++++ Text ++++

06 Aug Bailing Out a Sinking Ship with a Sippy Cup
By Jessie Whitish
Informal poll: How would you rank your COVID-related stress level on a scale from 1 to 5?
As we approach the five-month-mark of our family retreating home due to COVID-19, I’m at about 7.5
Case numbers are higher now than they were five months ago. Any novelty of working from home has worn off. My son has been missing preschool, and it shows in how he has made no progress in writing letters or numbers. I need a hug from my mom but am terrified that hug will lead to her dying from COVID.
My son was supposed to return to preschool this week. And then the positivity rate skyrocketed and the number of cases in young kids began to increase. Suddenly we didn’t feel safe sending him to school, and we pushed his start date back another month. Then we made the tough decision to quit tee ball—which my son had been looking forward to for months—because parents weren’t maintaining enough social distance at practice.
I feel like a bad mom. I’m an even worse preschool teacher. I’m a decent employee, though. But wait—does that mean my priorities are out of order? That means I’m a REALLY BAD mom.
And as I sit with my feelings of being a bad mom, I can’t help but think of all the caregivers who are grappling with similar feelings.
We face many, many choices—all of them seemingly bad right now. I feel like I’m on a sinking ship, trying to bail myself out with a sippy cup, and I bet a lot of other parents feel like they’re on their own sinking ships.
Every parenting blog tells you how important “self-care” is. Like if I take enough deep breaths or enjoy a hobby or take a walk or drink a special tea, I will feel like I’m making the right decisions for my family. My stress and anxiety will dissolve.
All of those are great ideas, but if I’m being honest, they’re easy suggestions that won’t cut it for some of us. I have a stash of tea, binge reality TV while knitting, and take a walk every day, but it wasn’t enough.
So I also dug up my therapist’s phone number. I took a hard look at my social media habits and deleted apps from my phone. I set up a Zoom meeting with my friend even though I didn’t feel like talking to anyone. I stopped buying Pop-Tarts (and other snacks) because the junk food in our house was out of control. I cried instead of trying to hide my feelings.
And even though I still struggle, I make a daily effort to care for my overall health and happiness. That effort is self-care. When I need the strength to tell myself I’m a good mom when I feel like a terrible one, I am relying on good mental health practices. When I need energy to make it through the day, I am relying on reserves that haven’t been sucked dry by sugar or screen time. When I need to make tough choices between work and family, I am relying on honesty in communicating with people I care about.
Parents, we are bailing ourselves out day by day, hour by hour. Fortunately, we all have on a life vest, and self-care keeps that life vest inflated. If your self-care is exercising, do it. If your self-care is getting enough sleep, do it. If your self-care is seeing a therapist, do it. If your self-care is asking a friend to help you prioritize your household tasks, do it.
Do what you need to do to stay afloat for now because soon the water will get easier. Eventually we will not be living in the middle of a public health crisis, and your family’s ship will stop sinking.
Take care of yourself so you’ll be ready to steer it back on course.

++++ Source information ++++

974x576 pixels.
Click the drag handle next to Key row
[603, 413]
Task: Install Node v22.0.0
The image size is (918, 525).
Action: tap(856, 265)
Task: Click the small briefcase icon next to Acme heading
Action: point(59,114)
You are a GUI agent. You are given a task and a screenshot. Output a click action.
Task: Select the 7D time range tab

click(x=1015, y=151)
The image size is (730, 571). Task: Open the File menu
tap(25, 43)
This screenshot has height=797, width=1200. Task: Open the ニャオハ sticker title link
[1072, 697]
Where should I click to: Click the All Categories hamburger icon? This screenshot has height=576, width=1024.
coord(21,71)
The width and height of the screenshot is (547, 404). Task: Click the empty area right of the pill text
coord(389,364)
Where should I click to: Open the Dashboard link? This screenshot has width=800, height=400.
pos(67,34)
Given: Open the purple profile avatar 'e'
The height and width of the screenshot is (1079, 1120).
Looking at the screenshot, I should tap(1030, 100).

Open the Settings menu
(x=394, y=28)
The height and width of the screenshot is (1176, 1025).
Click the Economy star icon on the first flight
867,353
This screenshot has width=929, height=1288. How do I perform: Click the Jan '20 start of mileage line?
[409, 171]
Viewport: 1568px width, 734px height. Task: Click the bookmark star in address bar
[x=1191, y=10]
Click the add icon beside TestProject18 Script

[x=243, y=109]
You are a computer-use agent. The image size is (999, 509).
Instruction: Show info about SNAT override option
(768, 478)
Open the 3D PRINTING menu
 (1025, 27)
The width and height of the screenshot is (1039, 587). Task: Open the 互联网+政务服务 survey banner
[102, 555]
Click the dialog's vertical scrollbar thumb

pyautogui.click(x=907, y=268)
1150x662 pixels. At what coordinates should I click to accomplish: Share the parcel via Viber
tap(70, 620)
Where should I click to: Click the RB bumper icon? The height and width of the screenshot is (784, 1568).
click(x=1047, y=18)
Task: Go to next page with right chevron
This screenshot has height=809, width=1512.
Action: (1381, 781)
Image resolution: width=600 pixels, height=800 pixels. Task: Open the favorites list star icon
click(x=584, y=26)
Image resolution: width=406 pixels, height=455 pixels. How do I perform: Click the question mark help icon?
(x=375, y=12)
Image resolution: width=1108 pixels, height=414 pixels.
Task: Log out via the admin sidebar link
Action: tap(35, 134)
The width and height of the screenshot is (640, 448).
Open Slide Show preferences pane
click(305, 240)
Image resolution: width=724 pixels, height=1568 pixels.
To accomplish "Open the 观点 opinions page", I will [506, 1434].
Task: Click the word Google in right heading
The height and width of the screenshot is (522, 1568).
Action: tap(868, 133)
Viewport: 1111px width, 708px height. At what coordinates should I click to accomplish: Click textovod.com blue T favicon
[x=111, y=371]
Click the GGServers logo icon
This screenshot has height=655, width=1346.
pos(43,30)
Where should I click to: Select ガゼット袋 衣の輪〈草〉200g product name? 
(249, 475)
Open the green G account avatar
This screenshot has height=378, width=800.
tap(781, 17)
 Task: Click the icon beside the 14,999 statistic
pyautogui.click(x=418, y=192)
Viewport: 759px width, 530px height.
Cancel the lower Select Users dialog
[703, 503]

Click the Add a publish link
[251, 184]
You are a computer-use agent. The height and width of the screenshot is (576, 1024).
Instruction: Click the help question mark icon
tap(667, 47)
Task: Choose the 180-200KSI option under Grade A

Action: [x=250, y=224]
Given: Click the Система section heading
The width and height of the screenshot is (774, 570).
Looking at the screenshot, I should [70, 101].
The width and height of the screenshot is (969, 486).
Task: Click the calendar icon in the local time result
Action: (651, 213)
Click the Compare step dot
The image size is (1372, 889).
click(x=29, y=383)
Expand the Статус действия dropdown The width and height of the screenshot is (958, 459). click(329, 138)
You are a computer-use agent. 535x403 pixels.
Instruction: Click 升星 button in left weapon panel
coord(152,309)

++++

* [Brief 1]:
Answer these questions from the post about pandemic self-care, one line each:
(a) What number does the writer give for their own COVID-related stress level?
(b) Why did the family quit tee ball?
(c) What snack does the writer name as one they stopped buying?
* [Brief 2]: Please turn the paragraph of the post about pandemic self-care that begins "So I also dug up" into a bulleted list that keeps each step the writer took.

* [Answer space 1]:
(a) About 7.5.
(b) Parents weren't maintaining enough social distance at practice.
(c) Pop-Tarts.

* [Answer space 2]:
- Dug up their therapist's phone number.
- Took a hard look at their social media habits and deleted apps from their phone.
- Set up a Zoom meeting with a friend despite not feeling like talking to anyone.
- Stopped buying Pop-Tarts and other snacks because the junk food in the house was out of control.
- Cried instead of trying to hide their feelings.